The long-range goal of our research is to advance an understanding of the interactions between pathogens and hosts, in order to describe mechanisms of pathogen engagement of target cells and to provide a basis for vaccine and drug design. We study viruses as well as bacterial pathogens. We use protein crystallography, in combination with other structural approaches and associated biochemical techniques, to establish the three-dimensional structures and function of bacterial and viral proteins, often in complex with cognate ligands such as cellular receptors or substrates.

A particular emphasis is placed on understanding basic principles of protein-protein and protein-carbohydrate interactions. Many such interactions are well characterized at a functional level, yet poorly understood at the molecular or atomic level. However, such knowledge is needed to develop compounds that are able to modulate or block biological interactions. For example, by studying the determinants of viral attachment to host cells and establishing principles of attachment, one can develop molecules that interfere with binding. It also becomes possible to redirect or retarget viruses to different receptors, which is highly relevant for gene delivery approaches.

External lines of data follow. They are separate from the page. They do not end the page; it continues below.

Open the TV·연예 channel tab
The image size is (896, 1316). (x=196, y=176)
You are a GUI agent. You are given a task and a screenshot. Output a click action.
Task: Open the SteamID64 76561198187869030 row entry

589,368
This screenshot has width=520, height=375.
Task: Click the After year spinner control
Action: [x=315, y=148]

We have projects available that focus on virus-receptor interactions of adenoviruses and polyomaviruses. In both cases, we are particularly interested in advancing knowledge about the parameters that guide attachment to glycan-based receptors, with the ultimate goal of modulating and/or interfering with these interactions.

1) Stencel-Baerenwald JE, Reiss K, Reiter DM, Stehle T, Dermody TS. The sweet spot: defining virus-sialic acid interactions. Nat Rev Microbiol 2014; 12:739-49.

2) Ströh LS, Stehle T. Glycan Engagement by Viruses: Receptor Switches and Specificity. Annu Rev Virol 2014; 1:285-306.

3) Stehle T, Khan ZM. Rules and exceptions: sialic acid variants and their role in determining viral tropism. J Virol. 2014; 88:7696-9.